*** Opening RECORDS SHOWN ***

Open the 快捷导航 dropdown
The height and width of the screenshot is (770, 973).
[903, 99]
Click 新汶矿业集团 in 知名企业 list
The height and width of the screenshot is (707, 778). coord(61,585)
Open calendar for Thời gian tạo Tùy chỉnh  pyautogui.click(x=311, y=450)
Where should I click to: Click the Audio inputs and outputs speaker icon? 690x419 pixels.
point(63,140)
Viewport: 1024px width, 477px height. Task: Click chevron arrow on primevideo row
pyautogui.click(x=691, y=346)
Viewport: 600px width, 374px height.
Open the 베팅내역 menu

*** Closing RECORDS SHOWN ***

● PROBLEM TO SOLVE
Up to and including the final line of the data above, please copy every line exactly, starting from the one that contains "Click 新汶矿业集团 in 知名企业 list".

● RESPONSE BOX
Click 新汶矿业集团 in 知名企业 list
The height and width of the screenshot is (707, 778). coord(61,585)
Open calendar for Thời gian tạo Tùy chỉnh  pyautogui.click(x=311, y=450)
Where should I click to: Click the Audio inputs and outputs speaker icon? 690x419 pixels.
point(63,140)
Viewport: 1024px width, 477px height. Task: Click chevron arrow on primevideo row
pyautogui.click(x=691, y=346)
Viewport: 600px width, 374px height.
Open the 베팅내역 menu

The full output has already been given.